One example of these actions is the authoritative white book on 2D Materials Production and Processing which was produced under the leadership of Mar Garcia Hernandez (leader of WP3 Enabling Materials) and involving 70 co-authors. During the first two months after its publication, the white book was downloaded some 27,000 times, which clearly shows the need for and interest in such a reference work.
In the work packages on Spintronics, WP2, and Wafer-Scale Integration, WP10, teams at RWTH and the Italian Institute of Technology developed CVD growth of very high-quality graphene for electronics applications.
In WP5, Biomedical technologies, the partners MCS and g.tec launched two new commercial products based on the work carried out in the work package on graphene-based FET technology for measuring electrical signals in and on the surface of the brain. These are the first products developed by the flagship in the area of biomedical technologies.
In WP7 Electronic Devices, researchers at TU Wien, AMO GmbH and University of Pisa have demonstrated the world's first integrated amplifier based on 2D materials and compatible with flexible substrates. It outperforms competing technologies by a large margin and incorporates many individual components with a high degree of reproducibility, which is a crucial requirement for components integrated in complicated circuits such as operational amplifiers. As technologies mature, the issue of reproducibility and manufacturability is becoming more prominent –breakthroughs in this direction include the quality monitoring and characterisation techniques based on terahertz measurements developed in WP7 by the Technical University of Denmark.
In WP8 Photonics and Optoelectronics, Politecnico of Milan and collaborators have developed a prototype (TRL 4) of a compact coherent Raman microscope which can be used for detection of cancerous tumours in real time in operating theatres. This is an example of novel diagnostic tools exploiting GRMs in healthcare applications.
An example of combined structural and electrical uses of graphene is given by aerodynamic surfaces, where we showed a graphene-composite leading edge of an Airbus 350 horizontal rear stabilizer. Airbus, Nanesa and CNR in WP14 Composites have further demonstrated a graphene-based deicing/anti-icing system that is compatible with composite parts and can produce a heating effect of 13 kW/m2. This is an example of multifunctional composites that simultaneously take advantage of several of the superior properties of graphene.
In spearhead project 3, several partners under the leadership of University of Rome Tor Vergata have realized the world's first graphene-enabled solar farm which is currently operational in Crete. The facility, which comprises panels with power conversion efficiency in excess of 15%, is now undergoing long term tests.

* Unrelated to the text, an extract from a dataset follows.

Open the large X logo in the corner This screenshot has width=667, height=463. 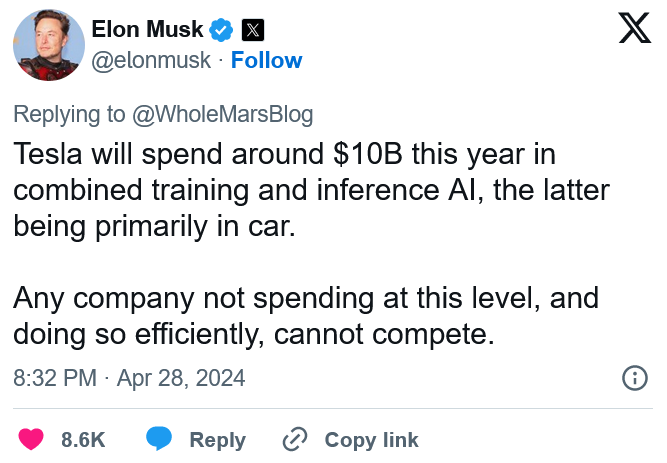(x=635, y=28)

Under the leadership of Varta, the fifth spearhead project has produced high energy coin cell batteries that exceed the state-of-the-art by 35% in terms of capacity (measured in milliampere hours) and 25% in terms of energy density (measured in milliwatt hours). The batteries have been successfully produced in an industrial production facility and are expected to be released to consumers when the market conditions are right.